Subnutrição e a sua relação com a má distribuição de alimentos
Enviada em 27/09/2020
Promulgada pela ONU em 1948, a Declaração Universal dos Direitos Humanos garante a todos os indivíduos o direito ao bem-estar social. Entretanto, o que se observa é que em pleno século XXI , séculos após a Primeira Revolução Industrial e a crescente produção em massa ,ainda, é possível identificar seres humanos que se quer realizam uma refeição diária, impossibilitando que essa parcela da população desfrute desse direito universal na prática. Nesse sentido, é necessário que subterfúgios seja encontrados a fim de resolver essa inercial problemática .
Precipuamente, é notório que a educação é o fator principal de um país. Todavia, ocupando a nova posição na economia ,segundo Banco Mundial, seria racional acreditar que o Brasil possui um sistema público de ensino eficiente. Contudo, a realidade é justamente o oposto e tal contraste é claramente refletida na hodierna organização social que tem suas bases centradas na fome e na miséria desde o período colonial na qual com a abolição da escravidão , definida pela Lei Áurea, os ex-escravos foram impelidos para a periferia do sistema, tornando-se um dos pilares da sociedade brasileira, segundo Darcy Ribeiro.

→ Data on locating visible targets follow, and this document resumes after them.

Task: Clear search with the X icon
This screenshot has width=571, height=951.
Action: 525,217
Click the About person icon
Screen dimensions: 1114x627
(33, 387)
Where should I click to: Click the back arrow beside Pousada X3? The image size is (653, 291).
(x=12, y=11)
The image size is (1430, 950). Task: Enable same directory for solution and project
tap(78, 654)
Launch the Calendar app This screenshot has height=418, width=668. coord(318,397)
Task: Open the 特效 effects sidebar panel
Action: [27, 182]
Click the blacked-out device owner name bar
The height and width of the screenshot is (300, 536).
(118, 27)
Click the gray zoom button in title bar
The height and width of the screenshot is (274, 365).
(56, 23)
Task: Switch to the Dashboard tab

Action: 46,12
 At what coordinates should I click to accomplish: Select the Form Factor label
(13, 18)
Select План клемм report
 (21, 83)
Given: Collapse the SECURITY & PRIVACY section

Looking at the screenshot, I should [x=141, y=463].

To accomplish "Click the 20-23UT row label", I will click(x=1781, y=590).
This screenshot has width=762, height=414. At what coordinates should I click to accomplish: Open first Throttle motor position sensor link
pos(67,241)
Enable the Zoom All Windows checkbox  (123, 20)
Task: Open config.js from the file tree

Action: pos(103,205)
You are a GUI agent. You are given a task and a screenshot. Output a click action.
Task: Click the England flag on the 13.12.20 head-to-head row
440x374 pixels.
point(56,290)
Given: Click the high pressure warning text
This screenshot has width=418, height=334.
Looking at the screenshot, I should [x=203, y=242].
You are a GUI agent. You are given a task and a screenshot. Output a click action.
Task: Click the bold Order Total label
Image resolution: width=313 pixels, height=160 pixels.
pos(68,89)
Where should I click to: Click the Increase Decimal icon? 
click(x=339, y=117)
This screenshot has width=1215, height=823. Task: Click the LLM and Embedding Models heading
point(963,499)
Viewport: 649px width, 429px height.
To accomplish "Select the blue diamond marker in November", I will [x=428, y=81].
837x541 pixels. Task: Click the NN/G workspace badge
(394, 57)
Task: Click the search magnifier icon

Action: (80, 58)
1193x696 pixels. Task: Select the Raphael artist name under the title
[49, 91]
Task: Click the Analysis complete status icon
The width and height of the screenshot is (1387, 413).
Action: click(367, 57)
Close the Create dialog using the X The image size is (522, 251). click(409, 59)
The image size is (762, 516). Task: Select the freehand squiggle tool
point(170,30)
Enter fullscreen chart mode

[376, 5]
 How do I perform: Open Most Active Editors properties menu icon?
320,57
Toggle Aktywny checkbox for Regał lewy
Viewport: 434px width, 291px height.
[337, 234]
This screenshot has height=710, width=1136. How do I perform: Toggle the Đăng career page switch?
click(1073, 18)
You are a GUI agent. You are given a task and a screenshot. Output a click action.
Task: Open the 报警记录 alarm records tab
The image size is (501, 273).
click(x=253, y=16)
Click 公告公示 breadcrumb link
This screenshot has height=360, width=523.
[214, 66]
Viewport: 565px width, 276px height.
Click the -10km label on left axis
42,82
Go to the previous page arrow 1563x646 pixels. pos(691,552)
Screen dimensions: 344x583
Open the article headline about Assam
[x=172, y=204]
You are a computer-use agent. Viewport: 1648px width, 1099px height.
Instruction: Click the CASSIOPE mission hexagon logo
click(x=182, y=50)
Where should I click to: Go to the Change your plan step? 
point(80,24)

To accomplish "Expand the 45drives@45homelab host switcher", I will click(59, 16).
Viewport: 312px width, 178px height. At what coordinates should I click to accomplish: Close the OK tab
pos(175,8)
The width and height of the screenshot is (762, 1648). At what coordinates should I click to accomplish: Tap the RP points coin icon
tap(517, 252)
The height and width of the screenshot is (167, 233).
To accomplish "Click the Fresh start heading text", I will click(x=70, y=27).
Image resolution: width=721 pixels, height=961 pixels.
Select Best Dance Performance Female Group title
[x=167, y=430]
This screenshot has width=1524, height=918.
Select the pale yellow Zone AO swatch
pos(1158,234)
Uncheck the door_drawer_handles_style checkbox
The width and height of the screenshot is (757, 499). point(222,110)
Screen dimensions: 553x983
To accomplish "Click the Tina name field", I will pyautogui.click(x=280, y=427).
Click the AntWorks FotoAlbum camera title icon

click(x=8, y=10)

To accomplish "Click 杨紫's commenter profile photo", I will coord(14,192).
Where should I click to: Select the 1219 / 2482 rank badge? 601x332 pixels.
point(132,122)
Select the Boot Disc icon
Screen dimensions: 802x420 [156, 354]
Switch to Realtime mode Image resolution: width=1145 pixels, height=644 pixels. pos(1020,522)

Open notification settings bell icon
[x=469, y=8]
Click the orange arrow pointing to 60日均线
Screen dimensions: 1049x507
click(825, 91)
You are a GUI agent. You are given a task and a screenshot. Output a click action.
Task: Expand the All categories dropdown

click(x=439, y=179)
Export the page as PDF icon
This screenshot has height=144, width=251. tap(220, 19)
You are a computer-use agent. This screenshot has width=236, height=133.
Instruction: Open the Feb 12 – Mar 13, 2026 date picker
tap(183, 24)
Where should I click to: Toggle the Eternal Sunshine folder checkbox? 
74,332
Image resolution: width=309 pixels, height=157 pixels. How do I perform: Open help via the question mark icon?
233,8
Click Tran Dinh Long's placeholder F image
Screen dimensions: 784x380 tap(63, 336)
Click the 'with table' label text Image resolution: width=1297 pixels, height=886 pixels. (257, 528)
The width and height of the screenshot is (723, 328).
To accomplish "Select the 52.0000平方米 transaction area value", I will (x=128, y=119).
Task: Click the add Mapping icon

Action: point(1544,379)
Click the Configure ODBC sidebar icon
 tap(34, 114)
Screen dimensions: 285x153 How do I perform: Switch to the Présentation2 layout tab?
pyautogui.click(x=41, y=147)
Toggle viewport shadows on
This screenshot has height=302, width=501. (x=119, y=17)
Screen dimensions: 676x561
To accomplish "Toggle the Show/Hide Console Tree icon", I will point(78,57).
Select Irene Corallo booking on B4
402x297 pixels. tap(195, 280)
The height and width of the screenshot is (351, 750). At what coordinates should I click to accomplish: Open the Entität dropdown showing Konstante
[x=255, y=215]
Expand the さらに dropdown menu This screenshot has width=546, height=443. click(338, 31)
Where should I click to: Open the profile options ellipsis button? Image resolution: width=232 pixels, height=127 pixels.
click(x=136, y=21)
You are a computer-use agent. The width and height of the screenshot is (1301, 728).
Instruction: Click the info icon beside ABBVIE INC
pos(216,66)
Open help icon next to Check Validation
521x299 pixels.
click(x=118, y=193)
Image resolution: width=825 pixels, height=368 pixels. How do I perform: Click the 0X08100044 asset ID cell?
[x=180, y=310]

Faz-se mister, ainda, salientar que a má distribuição de alimentos é um impulsionador do problema .De acordo com Zygmunt Bauman, sociólogo polonês, a falta de solidez nas relações econômicas, sociais e políticas são característica da “Modernidade Líquida” vivida no século XXI. Diante de tal contexto, na pós-modernidade o sistema capitalista com o uso da tecnologia alavancou a produção e com ela veio o aumento da desigualdade na distribuição de alimentos, causando subnutrição principalmente em países periféricos, um estudo realizado pela Organização Mundial de Saúde (OMS) relata que para realização das atividade diárias é necessário a obtenção de 2.000 quilocalorias, sendo que 12% da população mundial não tem acesso a esse número .
Infere-se, portanto, que ainda há entraves para garantir a solidificação de políticas que visem a consolidação de um mundo melhor. Portanto, algo precisa ser feito para amenizar a questão. Logo o Estado por meio do Ministério da Cidadania deve instituir um fundo nacional de combate a fome , promovendo cestas básicas mensais para toda a população e consultas mensais com nutricionistas , promovendo medidas que viabilizem o consumo das 2.000 quilocalorias diárias. Nesse sentido, o fito de tal ação é erradicar a fome em todo o território nacional .Somente assim esse problema será gradativamente erradicado ,pois, conforme Gabriel o pensador , “Na mudança do presente a gente molda o futuro”.